早速いただいてみると、素材の風味を生かした甘さ控えめで素朴な味わい。卵は卵黄と卵白を一緒に泡立てることで、きめが細かく口当たりがしっとりしていながら、ほどよく弾力もあるオーソドックスなカステラに仕上がっている。
「ほうじ茶」味に使っているのは、藁科さんの故郷・富士宮市「丸三後藤園」の、上質な茶葉を丁寧に焙じたほうじ茶。香りが豊かで、どこかチョコレートにも似た風味を感じられる。
価格はいずれも、二分の一(千七百五十円)、四分の一(九百円)。予約するとホール(三千五百円)でも購入でき、誕生日やクリスマスなどお祝い事での利用も増えているという。贈答用として化粧箱や包装、熨斗の対応も可能だ。
基本的には焼き上がりから一晩寝かせたものを販売しているが、「個人的には三日目ぐらいが一番おいしいと思う」と藁科さん。
また、抹茶をたっぷり使って作るカステラ「とても抹茶」は、ハチミツではなく麦芽糖を使用し、ねっとりとした食感。冷凍庫で凍らせて食べるのもおすすめだという。

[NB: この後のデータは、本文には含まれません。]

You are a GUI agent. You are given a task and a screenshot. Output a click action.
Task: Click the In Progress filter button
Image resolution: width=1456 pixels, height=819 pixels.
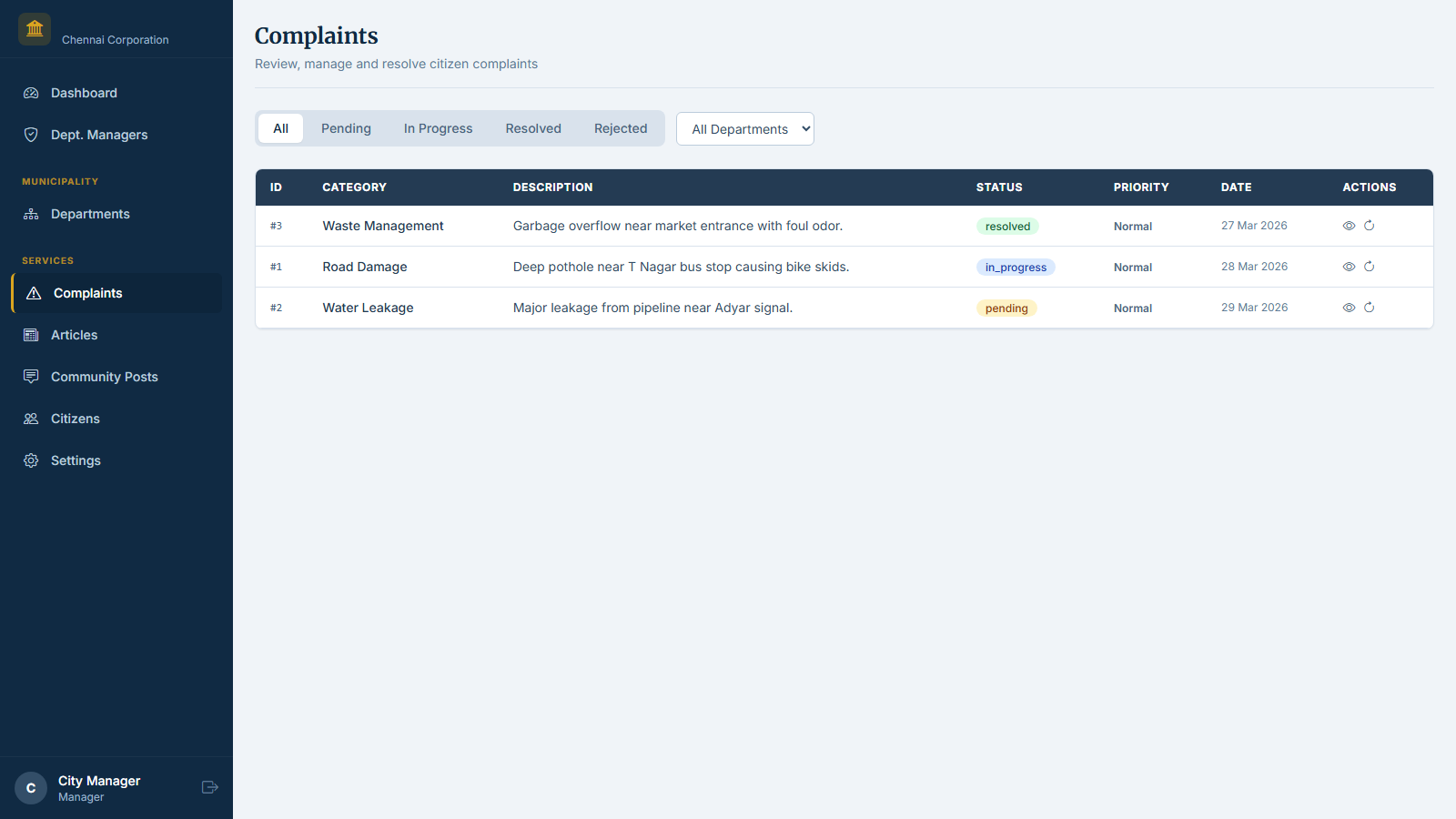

藁科さんは「ゆくゆくは、焼きたてを提供したり量り売りもしてみたいと思っています。さらに、農業を営む夫が作る野菜を一緒に販売するほか、お茶のお供にカステラを食べながらゆっくりできるスペースを設けたりもできたらいいですね」と語る。
営業時間は午前十一時から午後三時。定休日なし。
同店のカステラは、道の駅とうま(当麻町宇園別二区)や道の駅ひがしかわ「道草館」(東川町東町一)、コヤナギストアー(市内豊岡七ノ三)でも購入できる。イベント出店などの情報は、上のQRコードから。(東寛樹)
レポーターのひとことメモ
あるイベントでこのカステラに出合い、これまで食べてきたものとは違う、そのおいしさに衝撃を受けました。
優しい甘さなので、気が付くとつい食べ過ぎてしまっていることもしばしば…。手土産や、ちょっとした贈り物にも重宝しています。
カステラだけでなく、秋に販売される生落花生もおすすめ。茹でて食べると、これもまた最高においしいですよ!